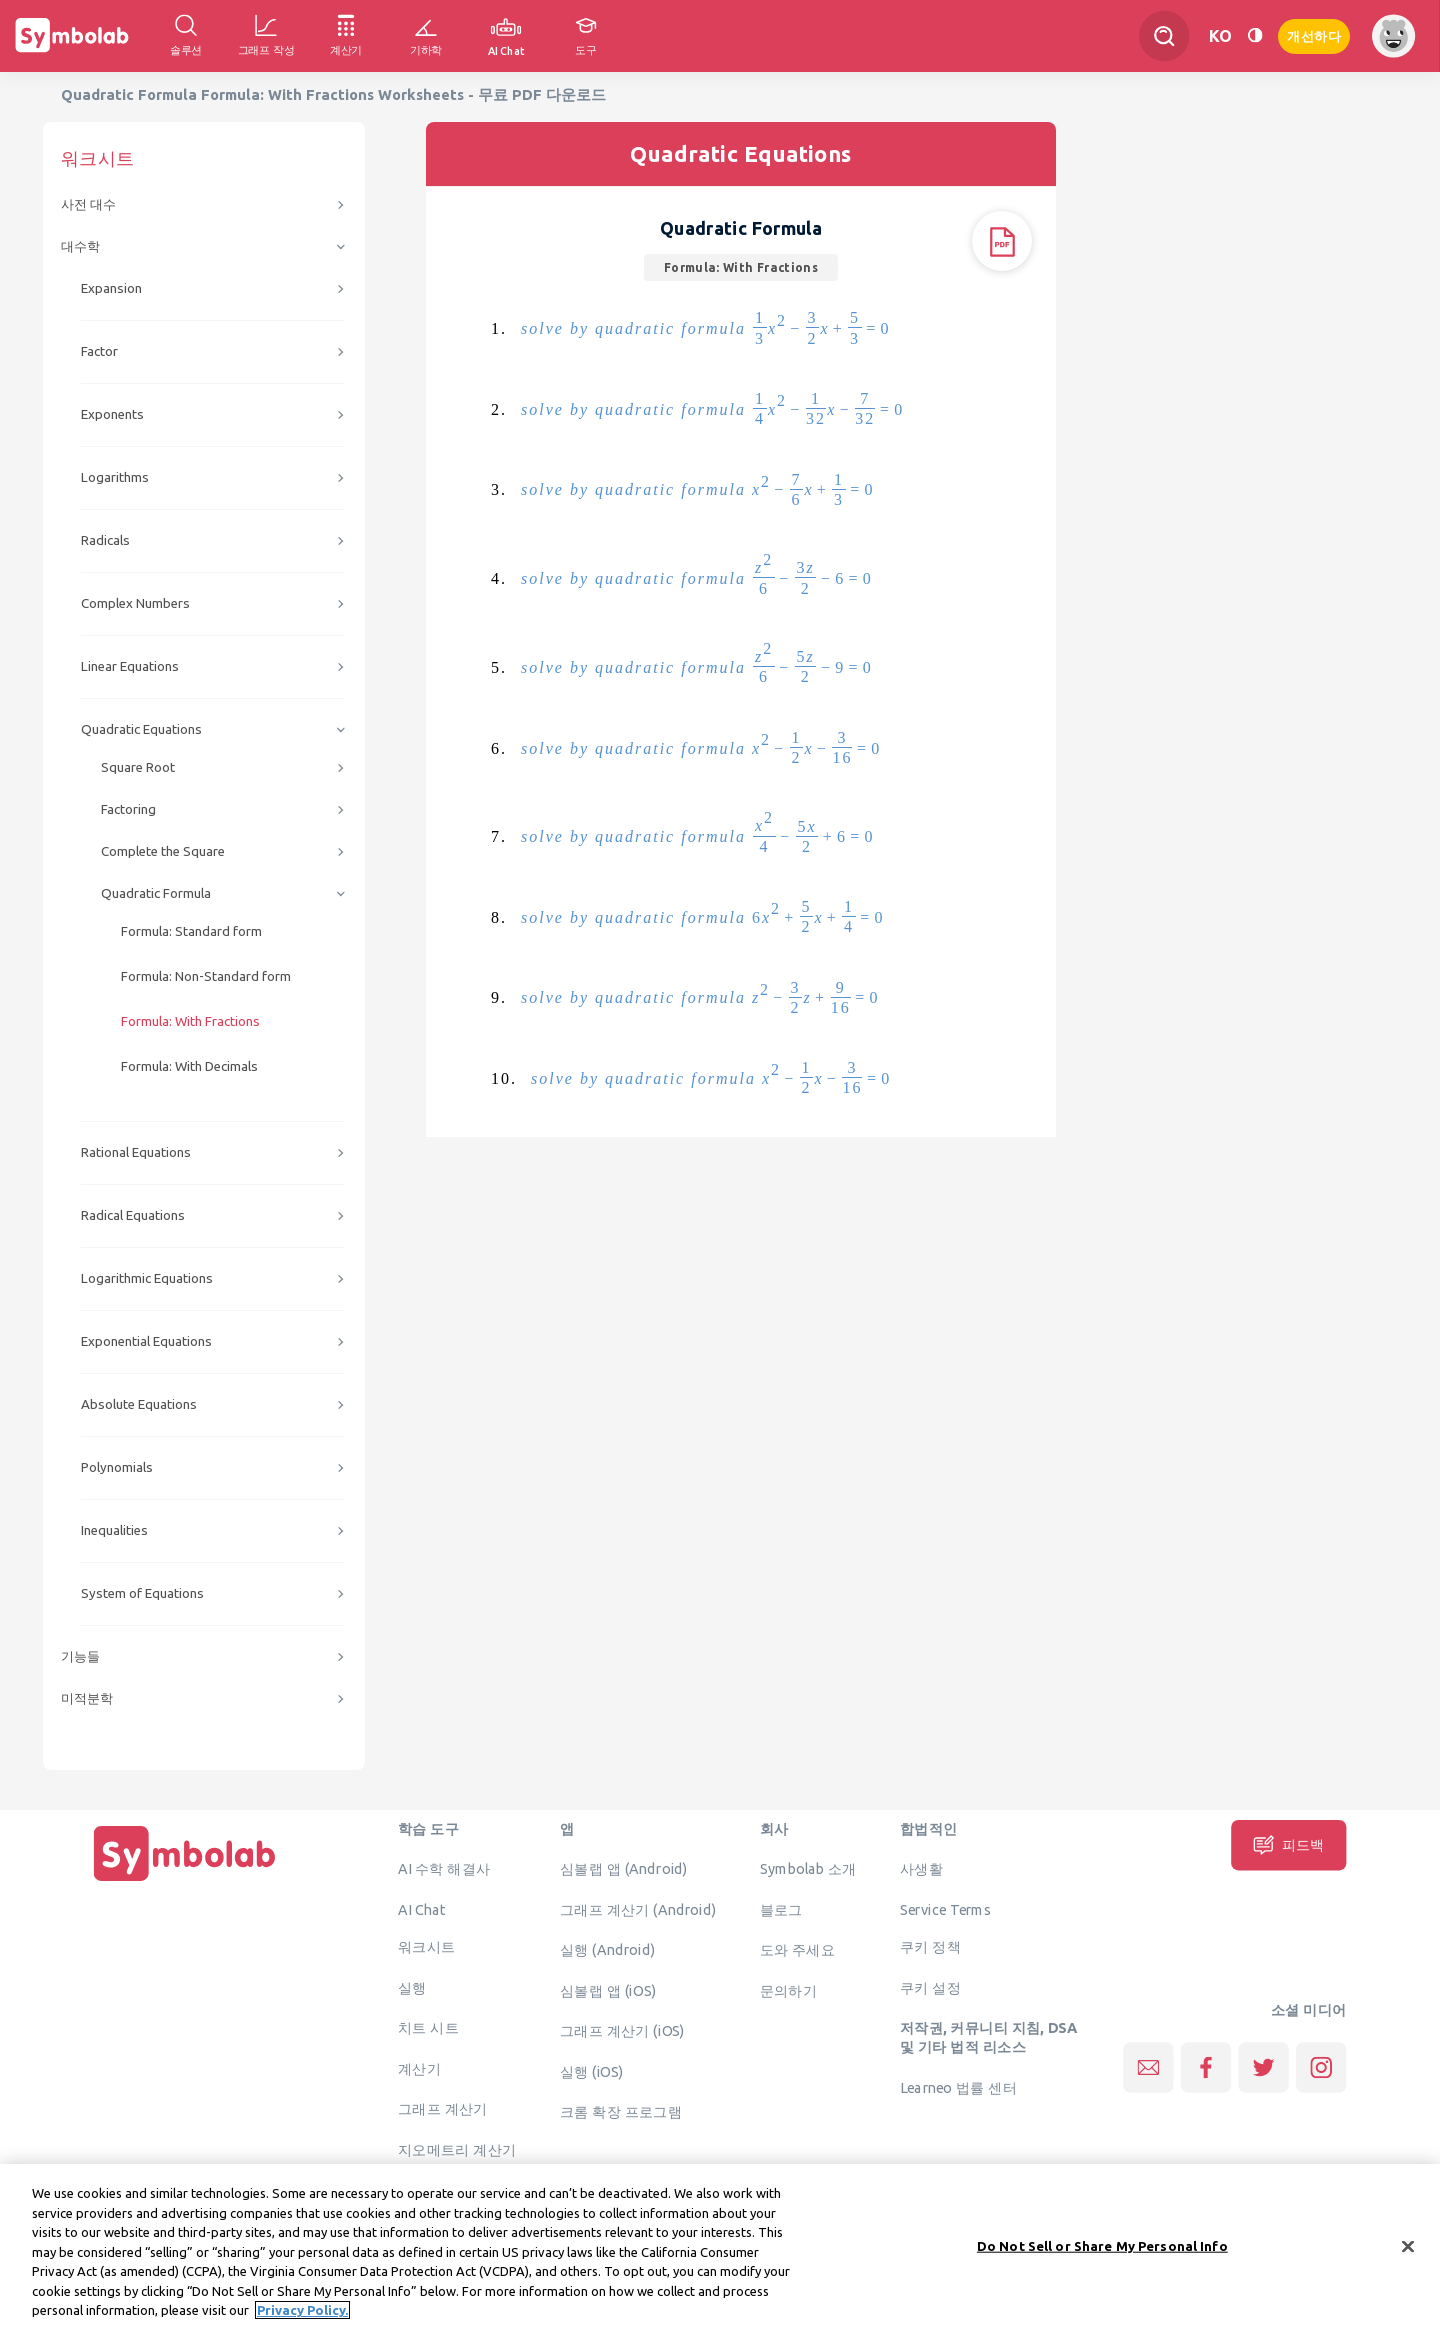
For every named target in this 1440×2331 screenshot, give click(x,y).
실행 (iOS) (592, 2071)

==

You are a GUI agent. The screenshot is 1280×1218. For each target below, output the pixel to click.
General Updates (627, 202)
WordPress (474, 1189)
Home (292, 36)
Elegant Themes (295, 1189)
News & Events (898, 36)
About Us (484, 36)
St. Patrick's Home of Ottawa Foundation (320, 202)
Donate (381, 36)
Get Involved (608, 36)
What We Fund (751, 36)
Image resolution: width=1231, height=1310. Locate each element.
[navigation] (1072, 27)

...

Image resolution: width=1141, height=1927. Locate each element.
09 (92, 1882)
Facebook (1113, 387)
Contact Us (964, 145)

[What the exercise asks]
Rewrite the records from the line with "Home (292, 36)" to the line with "[navigation] (1072, 27)", changing "Donate" to "Give Today" and keeping everything else the same.

[Response for this exercise]
Home (292, 36)
Elegant Themes (295, 1189)
News & Events (898, 36)
About Us (484, 36)
St. Patrick's Home of Ottawa Foundation (320, 202)
Give Today (381, 36)
Get Involved (608, 36)
What We Fund (751, 36)
Image resolution: width=1231, height=1310. Locate each element.
[navigation] (1072, 27)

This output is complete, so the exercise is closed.